• [Data listing]
· · · ·

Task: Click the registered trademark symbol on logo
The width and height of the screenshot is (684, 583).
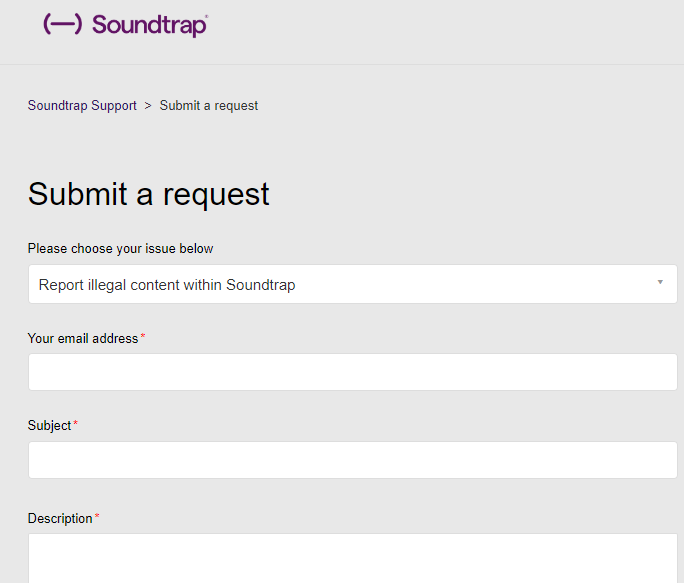Action: (207, 16)
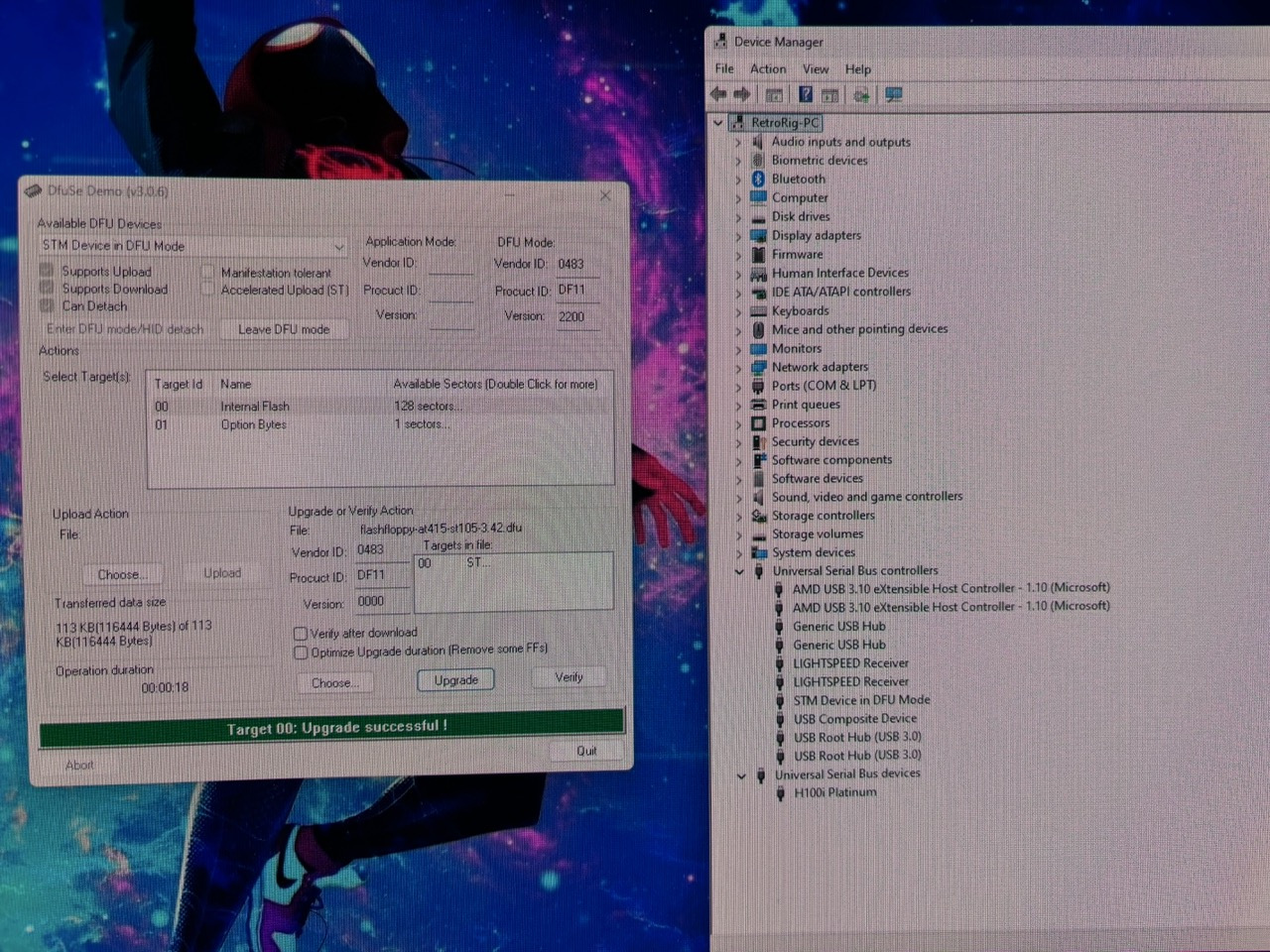Expand the Ports (COM & LPT) node
1270x952 pixels.
739,386
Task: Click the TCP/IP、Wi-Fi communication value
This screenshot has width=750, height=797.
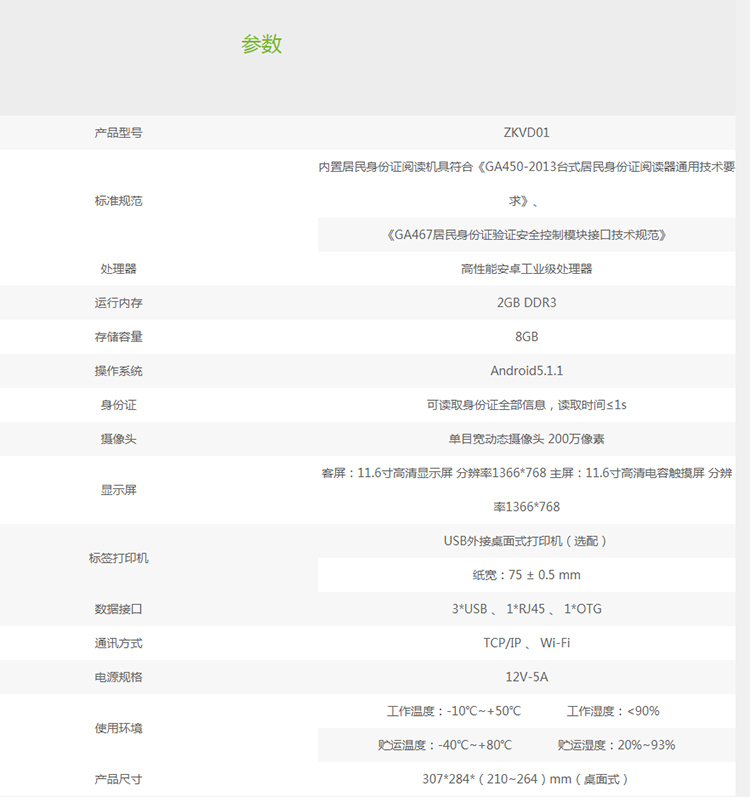Action: point(526,643)
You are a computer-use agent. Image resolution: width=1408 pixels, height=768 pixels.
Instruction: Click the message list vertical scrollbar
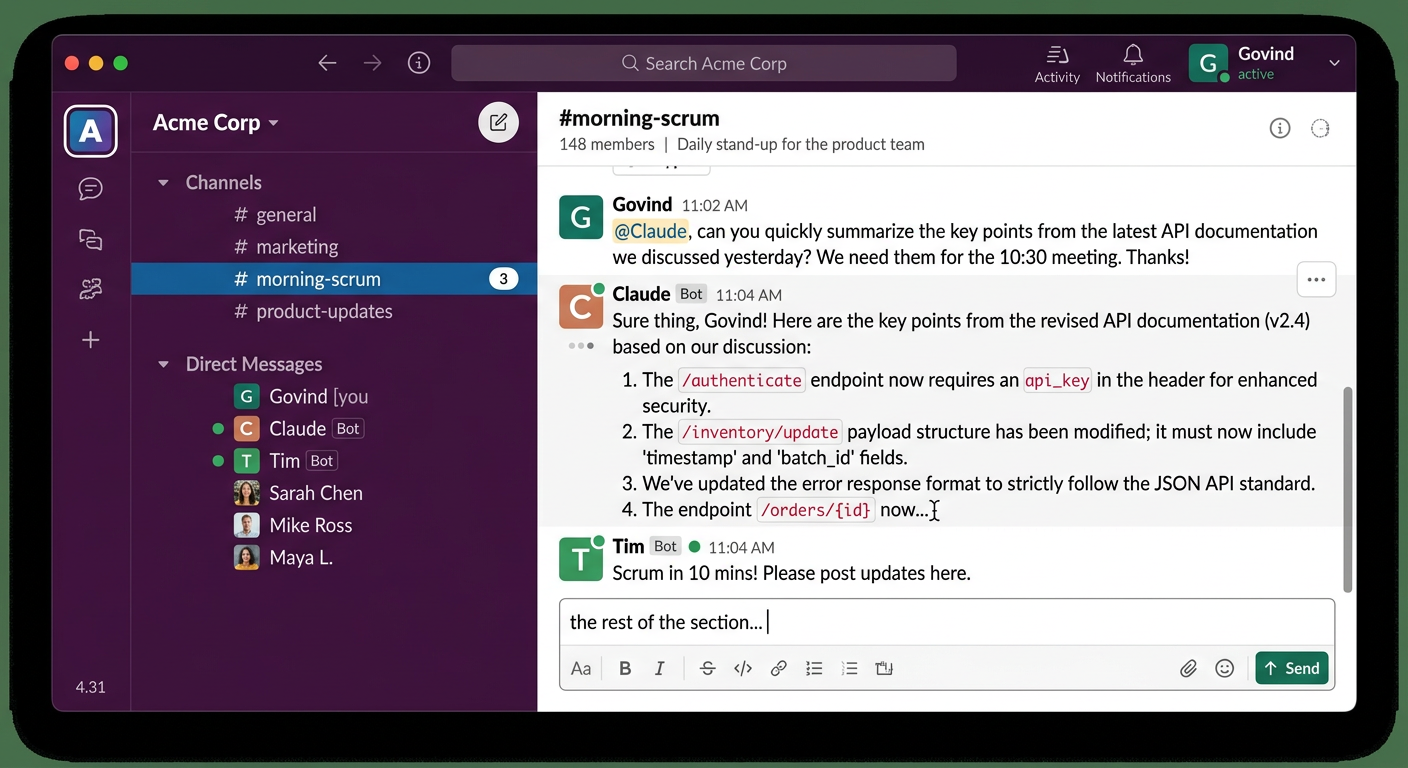pyautogui.click(x=1347, y=488)
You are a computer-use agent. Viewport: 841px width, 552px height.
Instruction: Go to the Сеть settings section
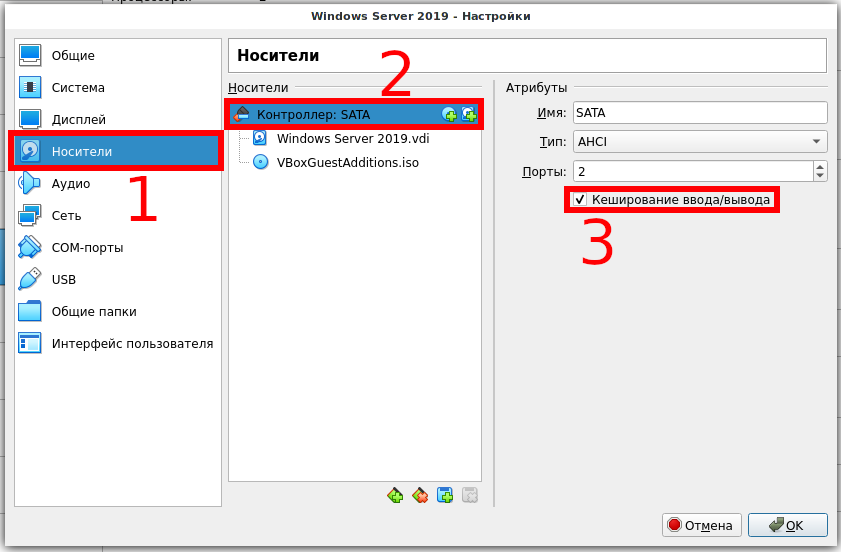[68, 215]
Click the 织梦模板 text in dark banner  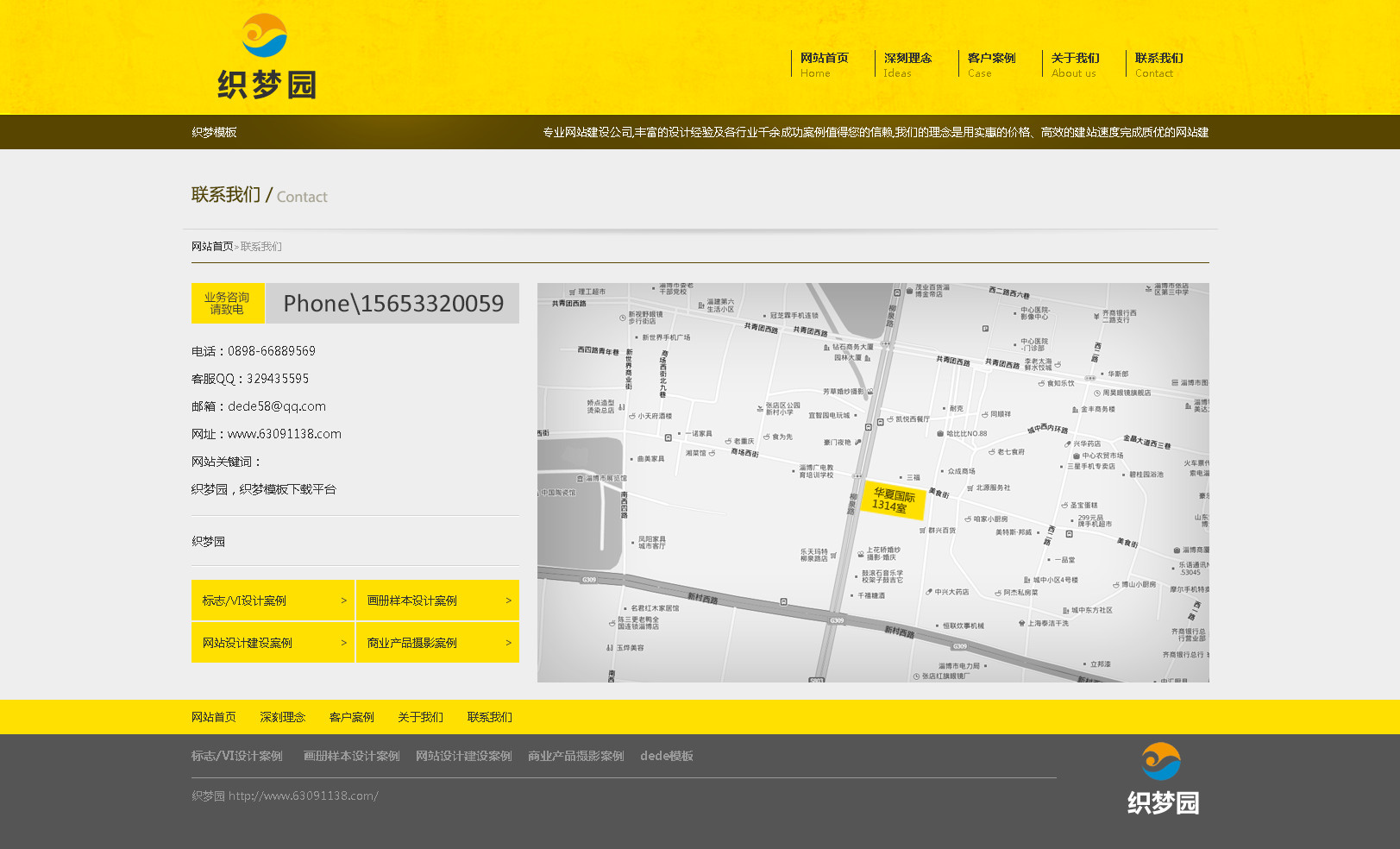tap(214, 132)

· · · ·

Every line in the entries above that mentions the word "Task" must be shown.

Task: Click the registered trademark symbol on logo
Task: Click the TCP/IP、Wi-Fi communication value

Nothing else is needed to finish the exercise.